По-видимому, он остался удовлетворен своим ответом, но я тоже был удовлетворен им не меньше его, потому что почувствовал в нем покорность и просьбу о прощении. Этого было достаточно, чтобы я смягчился, а кроме того, я ни за что на свете не хотел бы ссориться с будущим мужем Ады. И я сказал, что редко слышал, чтобы любитель так прекрасно играл.
Но этого ему было мало: он заметил, что любителем его можно считать лишь постольку, поскольку он не хочет выступать профессионально.
И это все, что ему было нужно? Я тут же заверил его, что он полностью прав. Было совершенно очевидно, что дилетантом его считать нельзя.
И мы снова сделались добрыми друзьями.
Потом вдруг, ни с того ни с сего, он принялся поносить женщин.
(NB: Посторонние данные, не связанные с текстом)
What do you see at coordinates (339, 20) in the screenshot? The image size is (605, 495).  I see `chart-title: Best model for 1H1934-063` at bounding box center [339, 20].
Я буквально разинул рот. Теперь, когда я узнал его лучше, я знаю, что он способен произносить бесконечные речи на любую тему, если уверен в расположении к нему слушателей. Так как я недавно упомянул о том, что синьорины Мальфенти привыкли к роскоши, начал он именно с этого, а потом перешел на пороки женщин вообще. Я чувствовал себя слишком усталым, чтобы прервать его, и ограничился тем, что утвердительно кивал головой, — и даже это давалось мне с трудом. В другой обстановке я, конечно, стал бы ему возражать. Я считал, что я имею право поносить женщин, которые были представлены для меня Адой, Аугустой и моей будущей тещей. Но для него слабый пол был представлен Адой, которая его любила, и он не имел никаких оснований на него сетовать.